SET TASK 1:
Return everything in the heater review from "There were also" down to "heating element down.", copied word for word.

SELECTION:
There were also enough angles of approach where I could touch the grille without tripping the beam that I do not doubt curious hands, dog noses, etc. couldn’t find their way to the grille. If Holmes wanted to get serious about implementing this admittedly good idea, why not put a ROW of such sensors along the front of the heater, pointing top-to-bottom. About six of them would make a much more fool-proof shutoff mechanism. I would gladly pay $10 - $20 more for the extra beams if this concept worked (and the grille wasn’t so hot).
One thing I didn’t test is what happens if something obstructs the air intake in the back, where there is no sensor. I presume the overheat protection kicks in here and shuts the heating element down.
The tipover shutoff feature works great. It shuts off whenever knocked over. Even a good whack, enough to make the heater wobble but not fall over, pauses the heater for a moment until it gets stable again.
This Model Contrasted with the Bionaire BH3950.
Two points:
1) I was initially concerned that the Bionaire wouldn’t have enough heating power without a fan. Yet after hearing the fan on the Holmes, I was glad at least one heater I bought was fanless. Turns out, the Bionaire does just fine in these 15′ x 12′ rooms. The feeling of warmth wasn’t instant like it was with the Holmes. The fanless Bionaire relies on convection (=hot air rises, thus circulating itself through the heater), and thus it takes some time to get going, but once it gets going, it easily makes the room just as warm.

SET TASK 2:
In the dataset entries, rewrite everything from the line containing "Screen dimensions: 1191x670" down to the end of the entries, including both ends, with "Insert Clip" changed to "Split Clip" and nothing else altered. Give only those lines, and leave the pictures out.

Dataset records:
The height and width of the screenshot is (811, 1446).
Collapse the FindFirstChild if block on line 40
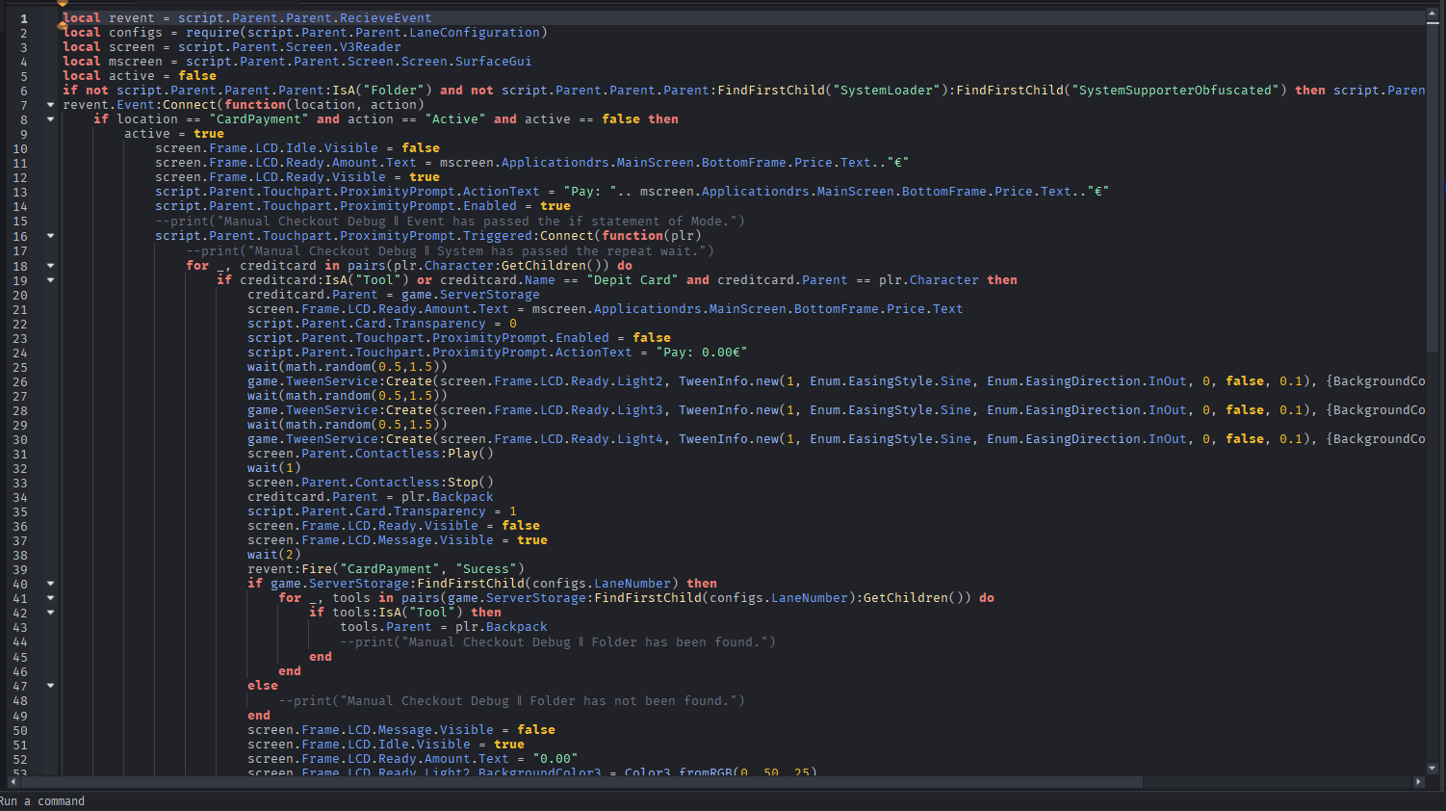(50, 584)
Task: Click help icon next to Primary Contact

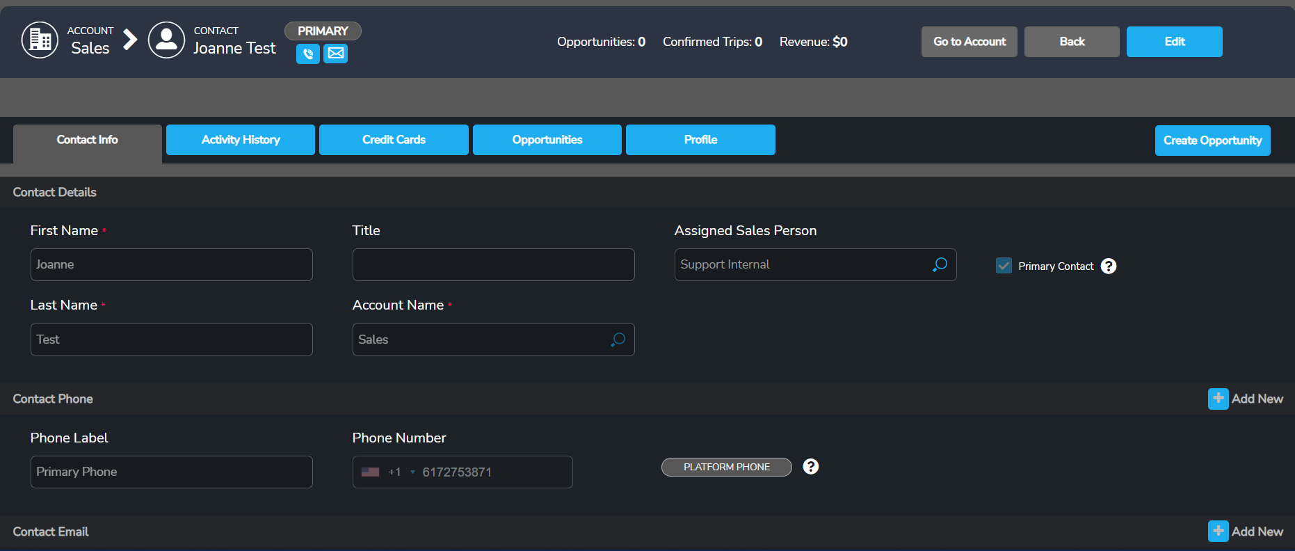Action: (x=1109, y=266)
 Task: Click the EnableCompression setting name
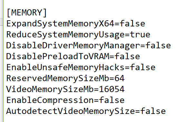[50, 100]
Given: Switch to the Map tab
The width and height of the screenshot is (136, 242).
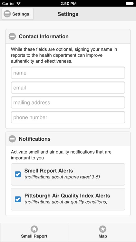Looking at the screenshot, I should click(102, 232).
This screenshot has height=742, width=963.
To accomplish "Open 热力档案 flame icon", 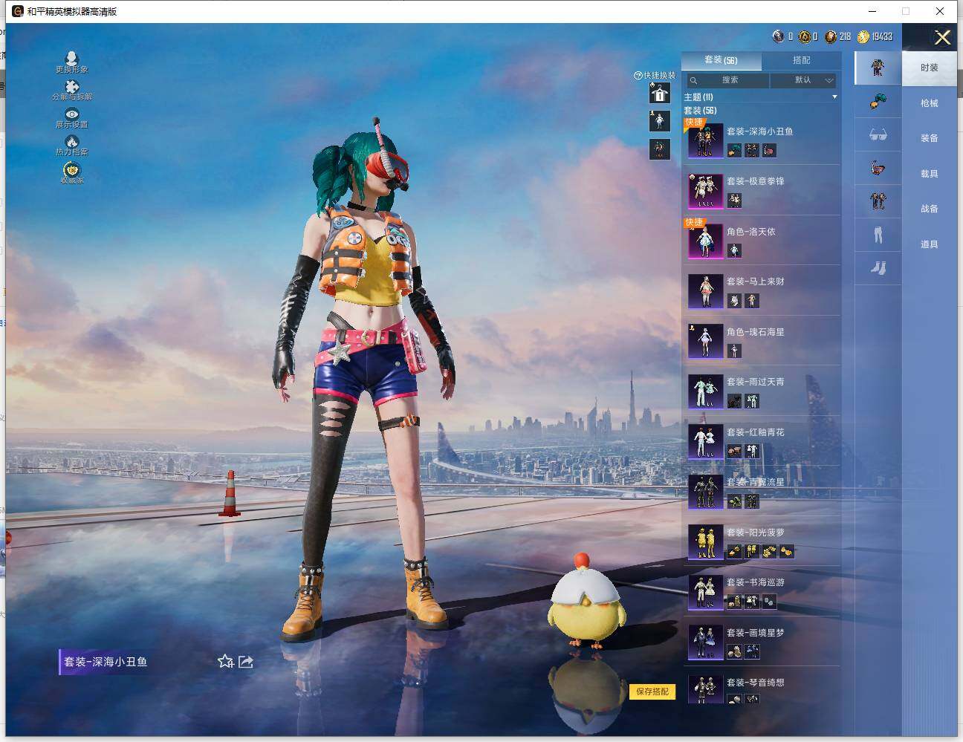I will (x=71, y=141).
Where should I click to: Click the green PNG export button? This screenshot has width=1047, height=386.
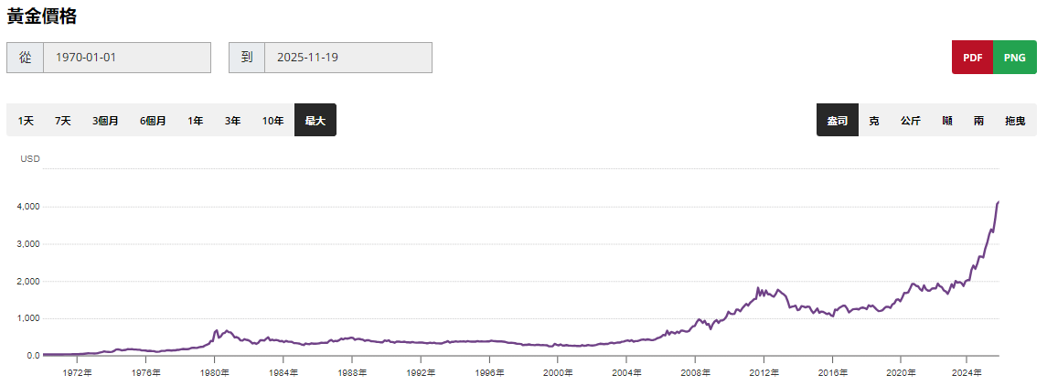click(x=1014, y=58)
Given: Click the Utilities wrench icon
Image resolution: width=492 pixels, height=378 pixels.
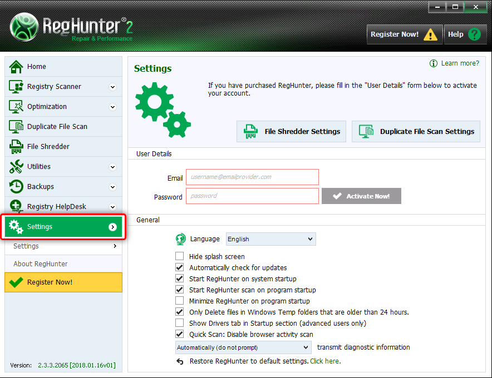Looking at the screenshot, I should [x=16, y=167].
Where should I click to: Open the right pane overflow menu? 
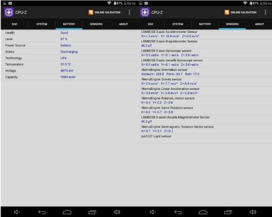[265, 12]
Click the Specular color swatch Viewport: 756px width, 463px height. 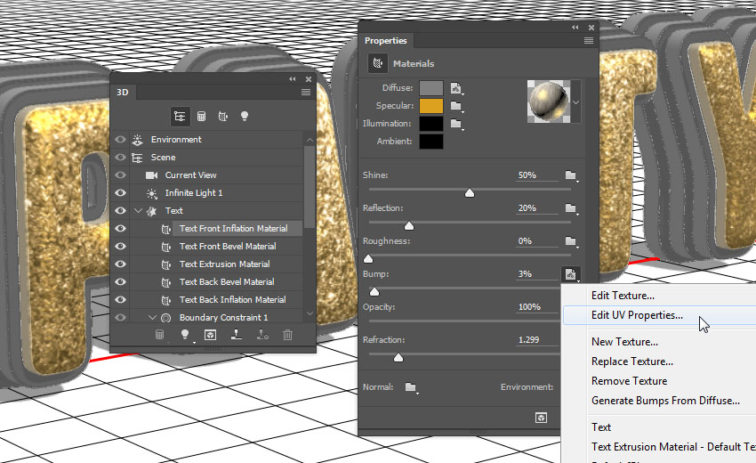click(431, 106)
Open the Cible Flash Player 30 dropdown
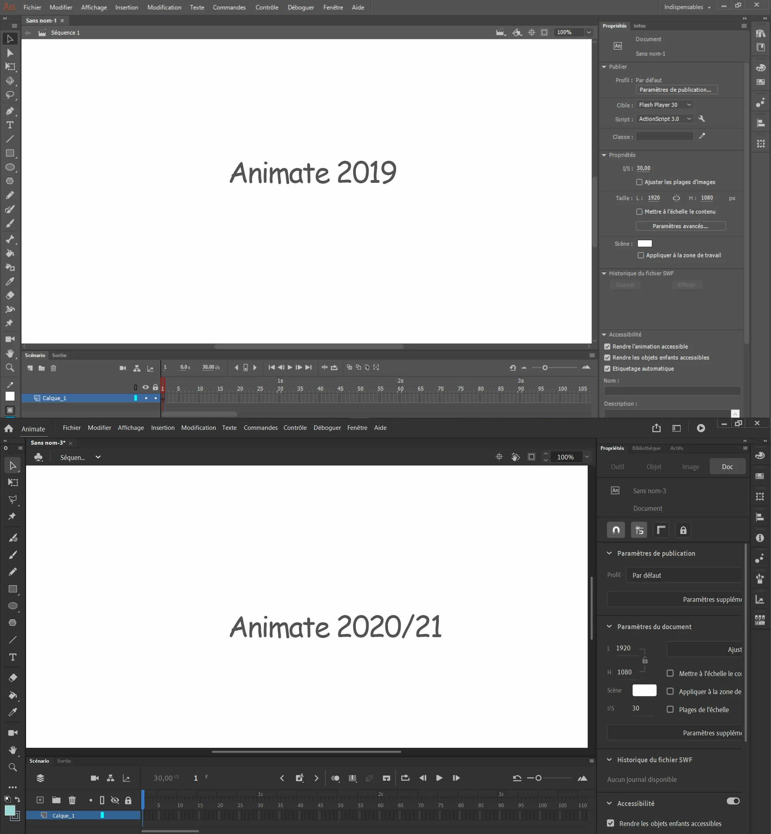The width and height of the screenshot is (771, 834). click(x=665, y=105)
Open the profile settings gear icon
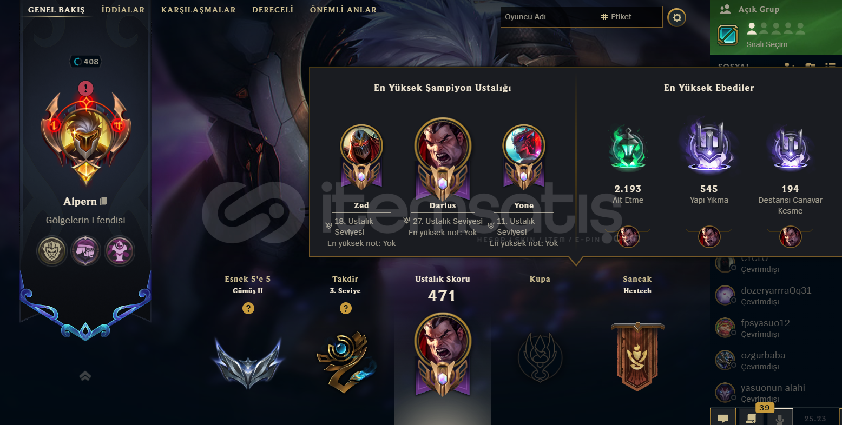 (676, 17)
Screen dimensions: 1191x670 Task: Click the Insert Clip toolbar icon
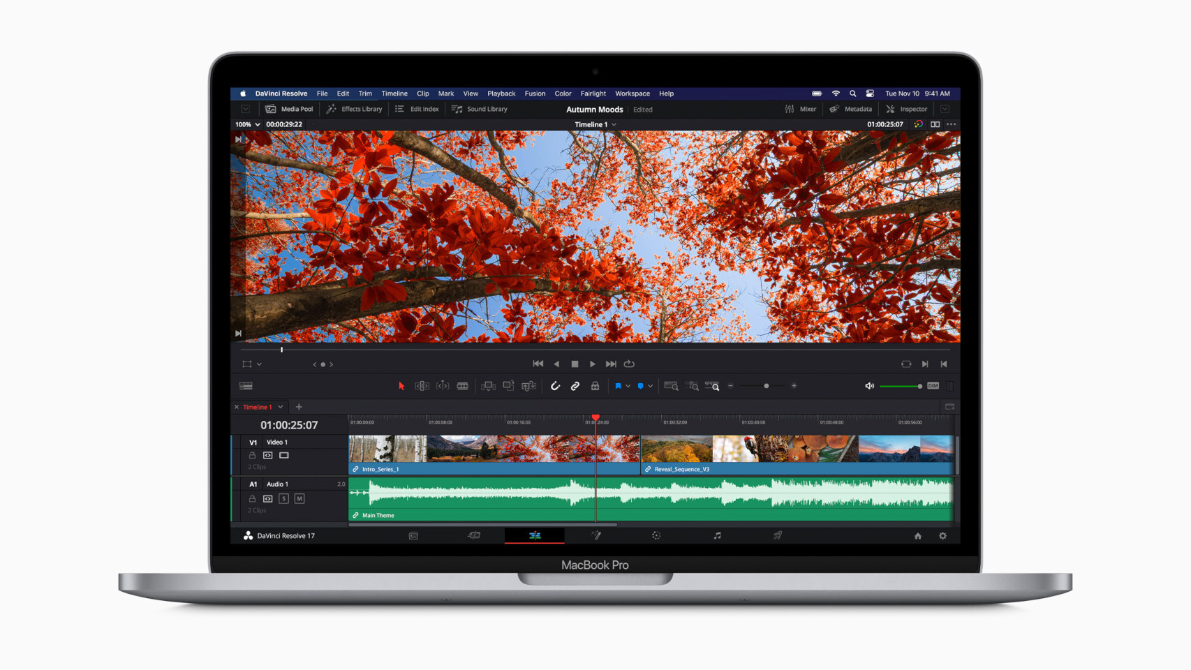tap(487, 385)
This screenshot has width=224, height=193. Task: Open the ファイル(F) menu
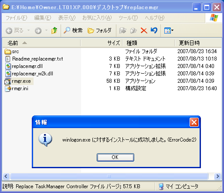pos(17,18)
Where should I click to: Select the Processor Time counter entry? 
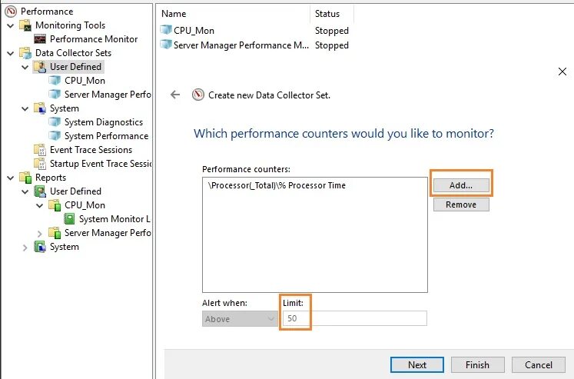(277, 185)
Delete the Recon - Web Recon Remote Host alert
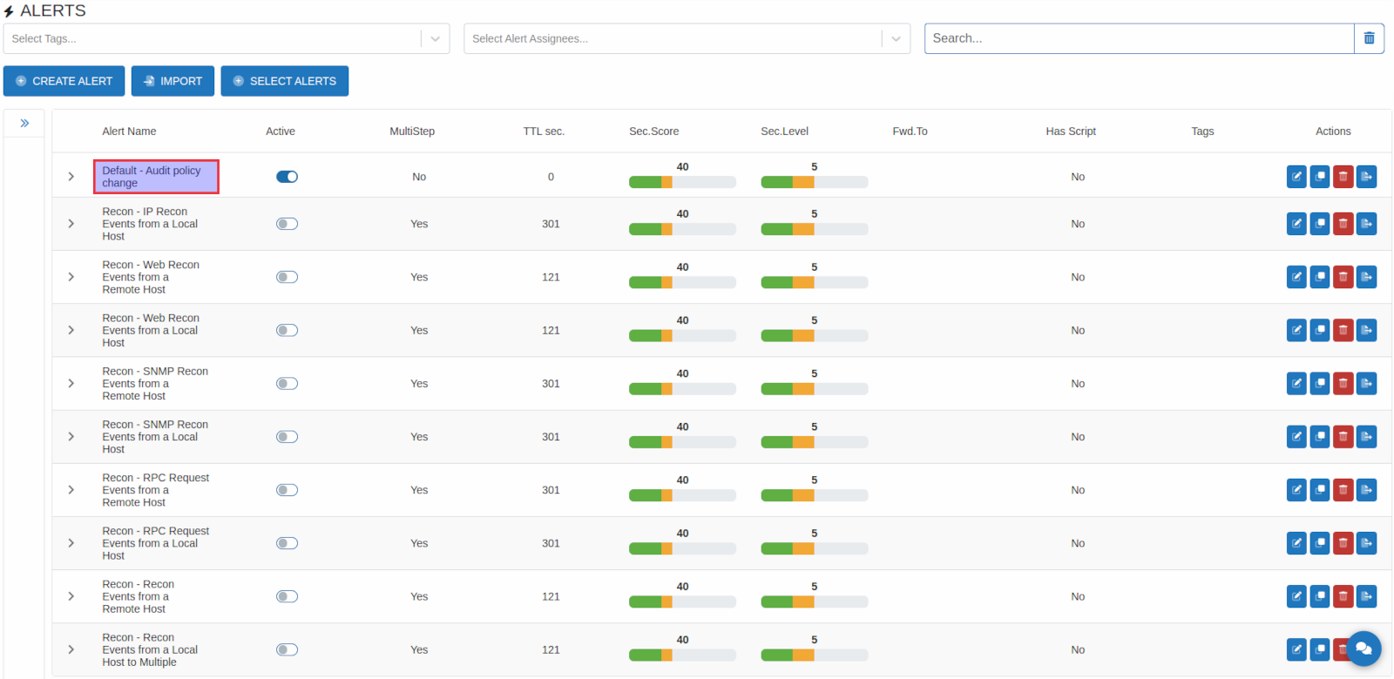Viewport: 1394px width, 679px height. pyautogui.click(x=1343, y=277)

ANSWER 1:
There were also enough angles of approach where I could touch the grille without tripping the beam that I do not doubt curious hands, dog noses, etc. couldn’t find their way to the grille. If Holmes wanted to get serious about implementing this admittedly good idea, why not put a ROW of such sensors along the front of the heater, pointing top-to-bottom. About six of them would make a much more fool-proof shutoff mechanism. I would gladly pay $10 - $20 more for the extra beams if this concept worked (and the grille wasn’t so hot).
One thing I didn’t test is what happens if something obstructs the air intake in the back, where there is no sensor. I presume the overheat protection kicks in here and shuts the heating element down.

ANSWER 2:
Screen dimensions: 1191x670 Task: Click the Split Clip toolbar icon
tap(487, 385)
This screenshot has width=224, height=193. Task: Open the ファイル(F) menu
pos(17,18)
Where should I click to: Select the Processor Time counter entry? 
(277, 185)
Delete the Recon - Web Recon Remote Host alert
Viewport: 1394px width, 679px height. pyautogui.click(x=1343, y=277)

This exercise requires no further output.